I love sex and sometimes have it two or three times a day (either by masturbating, going to sex clubs, baths or bars). Yes, I’m a skanky whore, I admit it. Well, I don’t know about the skanky part, but I do like dick and want it as often as possible. My question: What’s the difference between having a really high sex drive (and doing something about it) and being a sex addict?
Whores and sex addicts may share the same “drug” (dick) but they have completely different experiences with it. Addicts suffer negative consequences from their behavior. Whores don’t. Well, except for the occasional penicillin shot. For example, whores like you stop when sex creates problems in other areas of their lives. Addicts don’t. Tramps like you can stop if they choose. Addicts can’t.
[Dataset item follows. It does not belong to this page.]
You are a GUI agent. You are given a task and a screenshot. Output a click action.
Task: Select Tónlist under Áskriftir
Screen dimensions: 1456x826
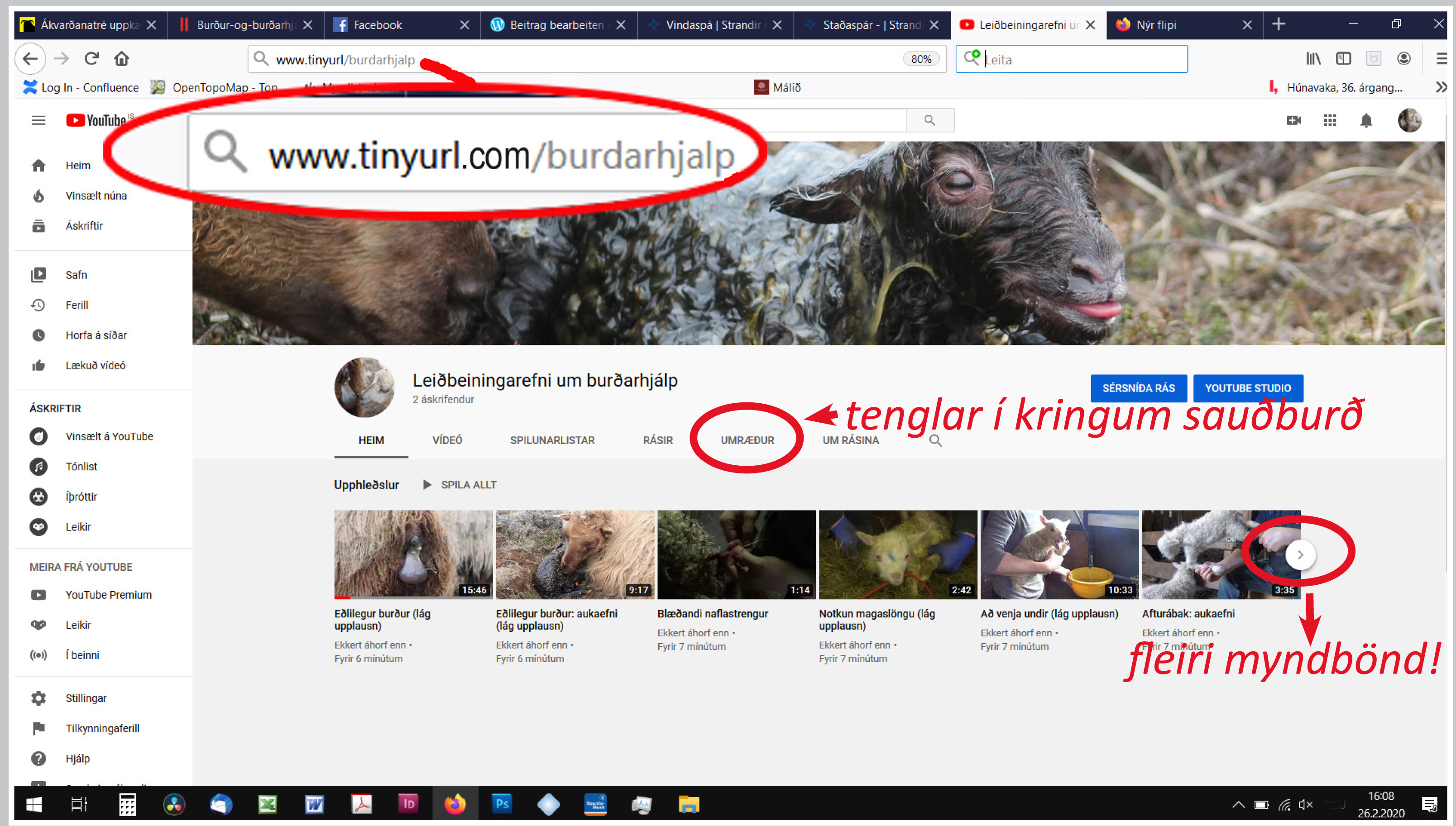point(81,466)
Trash like you don’t get into financial trouble chasing after dick. Sex addicts do.
Most people think if they have “x” number of tricks or masturbate “x” number of times they cross the threshold from having a high sex drive to being a helpless sex addict.
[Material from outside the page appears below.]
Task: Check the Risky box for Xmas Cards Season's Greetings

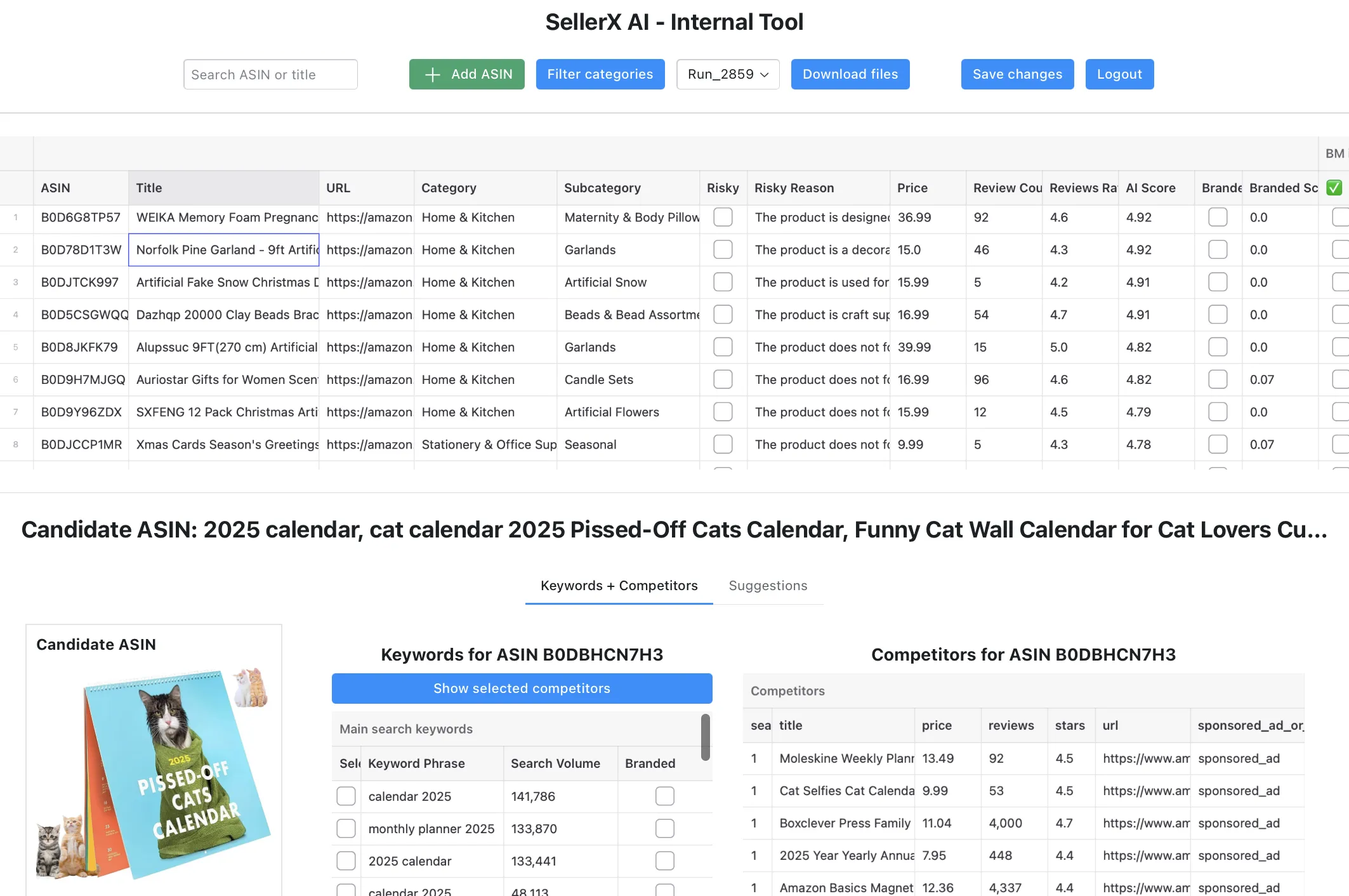Action: click(x=723, y=444)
Sex addiction Guru Patrick Carnes (great book—Out of the Shadows) addressed the idea of equating sex addiction to an arbitrary number in an interview with Esquire a while back. He said, “That’s like asking how many drinks make an alcoholic." The difference isn’t in the number but in the consequences. Whores like you can have a trick every other night without endangering their jobs, relationships, or financial stability. Sex addicts can have half the tricks and double the trouble. Again, the difference isn’t the amount of dick you’re having but the amount of trouble it’s causing.
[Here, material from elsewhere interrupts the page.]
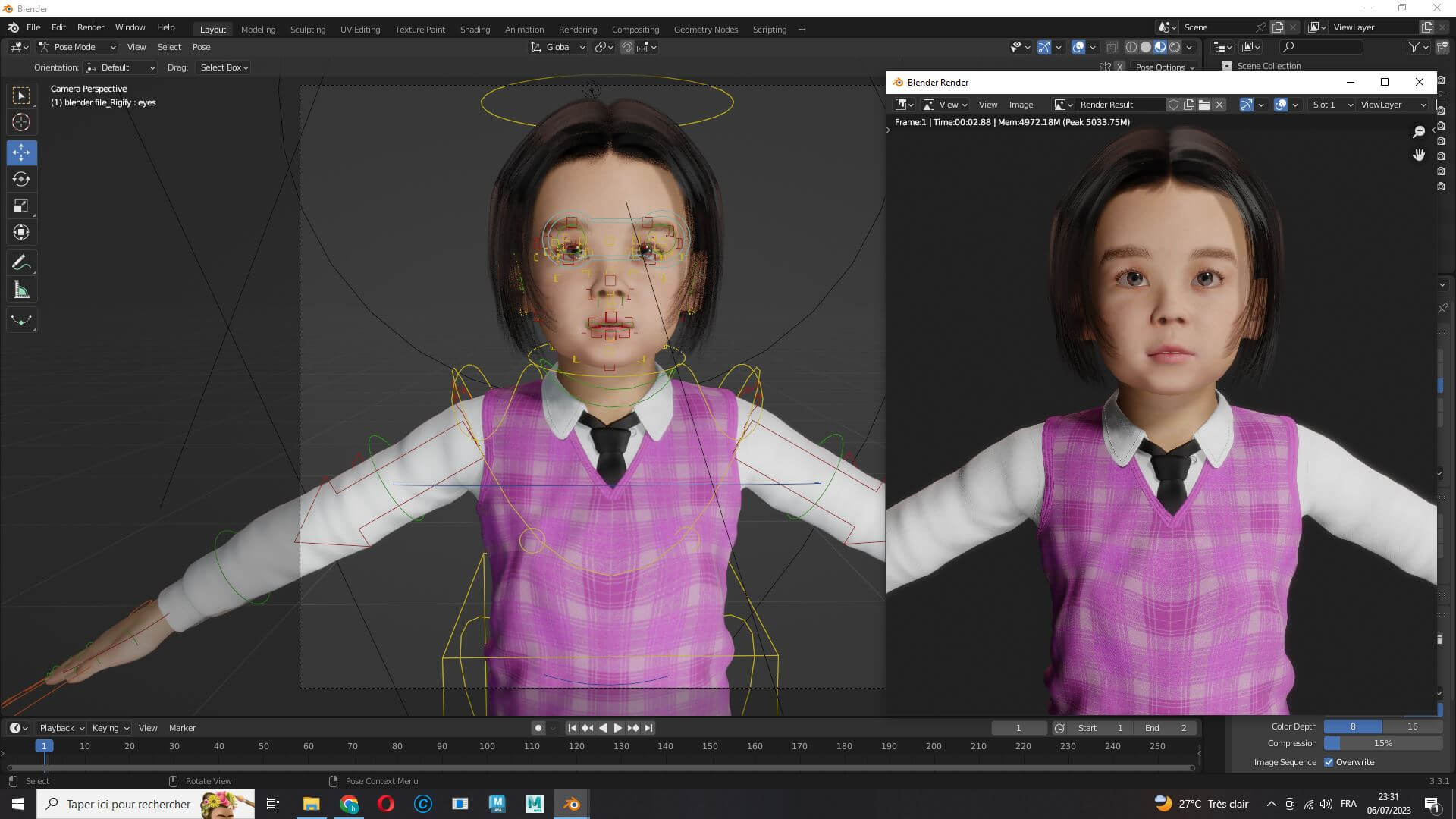
Task: Activate the Rotate tool
Action: [21, 179]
I have been with my boyfriend for six years but we haven’t made love for the last two of those. He says he’s still attracted to me, and is okay physically, but mentally, he just can’t get in ‘that place’. What can I do? I’m climbing walls over here!
He probably can’t get into “that place” because he’s too busy getting into his other boyfriend’s place. Come on, man, wake up! You haven’t had sex for two years? He’s either having an affair or he’s gone into the dreaded “I love him, but I don’t want to have sex with him” zone.
But let’s give him the benefit of the doubt. There are two other possibilities: He’s got a physical condition so bad it’s shutting down his libido or your sex life is so boring it’s keeping his pants zipped.
Either way, it’s time to take action. Start by eliminating physical or medical problems. Is he on anti-depressants? They’re notorious for turning men into sexual camels. You know, the kinds that go great lengths of time without sex. Ask the doctor to check his testosterone. After 40, a man’s testosterone level starts to drop by as much as 15% a decade. Have him tested for diabetes and other conditions known to cause impotence. Does he smoke or drink? Both constrict blood vessels, making it more difficult to keep up the hard work.
If he checks out okay, if he’s not having an affair, if he won’t sit down and talk it out, and if he’s still in love with you (Damn, that’s a lot of “ifs!”) then I suggest you make an appointment with a sex therapist. Two years is two years too long to go without sex. You deserve better than that. If he refuses to get help you’ve got a decision to make: Do you want to take a vow of chastity or break your vow of “marriage”?